Thursday, 13 December 2018

"Toto, I've a feeling we're not in Hull anymore..."

The Great Ouse
Due to circumstances that need not concern you we, that is Margot and myself, found ourselves in Margot's birth town, King's Lynn in good old Norfolk. So in the 24 hours or so that we were there we played the dutiful tourist and shot a shed load of photos while Margot caught up with friends she hadn't seen in over forty years. Over the next few days I'll post the best ones here. I'm starting with the river because without the river there would be no King's Lynn. This is the Great Ouse which flows northwards from Bedford up into the Wash. There is a Little Ouse apparently which runs into the Great and also another Ouse in York and one in Sussex that flows into the Channel. There may be other Ouses, it's a popular name for a river.

West Lynn

Looking north towards the Wash

Thursday, 27 February 2020

Bank House, King's Lynn

Here's a thing you don't see that often: a statue of King Charles I, he who picked a quarrel with Parliament and lost not just the quarrel but his head as well . Here he stands on top of Bank House on King's Staithe Square (a nasty symbol of royalist oppression and tyranny). The building was once a bank (hence the name, clever eh?) and is now a restaurant. Charles is dressed in armour and looking a bit of a pillock. Couple this with the statue of Charles fils (proud symbol of the blessed restoration) on the nearby Customs House with his louche gowns and a wig that could house a small family and King's Lynn has a right pair of proper Charleys to be proud of.

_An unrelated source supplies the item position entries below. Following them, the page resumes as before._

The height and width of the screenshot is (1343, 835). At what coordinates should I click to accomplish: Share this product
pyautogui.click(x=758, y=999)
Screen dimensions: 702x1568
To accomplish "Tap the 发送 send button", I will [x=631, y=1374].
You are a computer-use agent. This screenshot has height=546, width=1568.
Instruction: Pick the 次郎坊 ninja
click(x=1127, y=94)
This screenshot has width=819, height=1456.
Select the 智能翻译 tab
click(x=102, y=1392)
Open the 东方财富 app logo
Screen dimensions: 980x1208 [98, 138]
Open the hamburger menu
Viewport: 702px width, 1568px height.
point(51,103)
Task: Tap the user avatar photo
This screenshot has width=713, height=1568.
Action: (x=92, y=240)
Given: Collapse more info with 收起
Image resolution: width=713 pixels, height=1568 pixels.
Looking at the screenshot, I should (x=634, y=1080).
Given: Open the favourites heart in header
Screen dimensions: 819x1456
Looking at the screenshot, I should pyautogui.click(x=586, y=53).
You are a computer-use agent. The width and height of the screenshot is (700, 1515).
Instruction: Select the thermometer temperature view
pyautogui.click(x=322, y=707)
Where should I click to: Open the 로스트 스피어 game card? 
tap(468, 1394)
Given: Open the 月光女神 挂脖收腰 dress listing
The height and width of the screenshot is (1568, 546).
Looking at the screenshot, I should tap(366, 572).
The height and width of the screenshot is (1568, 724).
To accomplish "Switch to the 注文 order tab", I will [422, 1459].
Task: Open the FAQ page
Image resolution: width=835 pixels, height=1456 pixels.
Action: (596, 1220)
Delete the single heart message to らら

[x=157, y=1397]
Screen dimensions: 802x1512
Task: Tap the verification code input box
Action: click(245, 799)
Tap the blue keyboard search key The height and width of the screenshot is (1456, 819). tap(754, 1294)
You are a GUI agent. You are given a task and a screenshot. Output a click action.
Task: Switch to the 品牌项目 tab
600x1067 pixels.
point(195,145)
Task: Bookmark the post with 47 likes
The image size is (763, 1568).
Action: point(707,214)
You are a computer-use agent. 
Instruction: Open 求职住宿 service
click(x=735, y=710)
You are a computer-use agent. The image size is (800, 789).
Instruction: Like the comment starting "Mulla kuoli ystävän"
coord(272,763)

The building dates from early 1780's and was the home of Gurney's Bank which went on by stages to become Barclay's Bank which you might have heard of. I'm guessing it's a listed building of some sort but sloth prevent me checking...

Friday, 16 October 2020

The Lamp Shop, King's Lynn

Railway Road in King's Lynn does not as you might think head to the railway, no, it runs teasingly close but keeps away from the station and the tracks. Someone will know why it's called Railway Road but that should not detain us. On a corner of said road, with Portland Street (which FYI does run to the station), sits a little shop that sells lighting stuff and, at night , is all lit up like someone else is paying the bill. Naturally your fearless correspondent took a few pictures for the record.
 


Thursday, 3 October 2019

Something quite old and something relatively new


In the centre foreground the little King's Lynn ferry has, in one form or another , been shuttling folk across the river for over seven centuries, since 1285 so they say. The service does not run on Sundays or Bank Holidays and the last ride is at 6.30pm. I must get round to trying it out sometime.
Looming in the background are the grain silos of the port of King's Lynn with a 25,000-tonne capacity storage along with drying and screening facilities. It seems, a few years ago, there used to be silos to the south of town that were considered an "eyesore" and have been demolished. These however are a soothing balm to the optics.

Thursday, 8 October 2020

Vancouver Quarter, King's Lynn

It would be wrong to give the impression that King's Lynn is all ancient buildings and scenic riverside views. At its heart is this modern offering; straight from the Mary Baker City Mix, instant-town-centre out-of-a-packet and microwave in minutes. The Vancouver Quarter could be anywhere today, goes without saying it's bland, out of scale, the stores are those found in all towns with exactly the same layout, same offers, same, same, same...I won't say I dislike it, there's nothing tangible to dislike, it's just a big inoffensive nothing wrapped in bricks and plate glass, a bit like a urinal, you go, you do the business and leave and think no more of it ... It has messed with centuries of streetscape; so much that folk born just decades ago can longer find their way around their own old town. Still what's lost, is lost and gone forever, no use pining for the past and they were just old streets with crumbling buildings  and well past their sell-by date (and who needs trees? and character? They don't begin to pay the rent on the space) and all this is absolutely essential for modern retailing or was until the internet and Covid-19 nonsense made it somewhat less vital and the cancer of vacant lots is starting to show.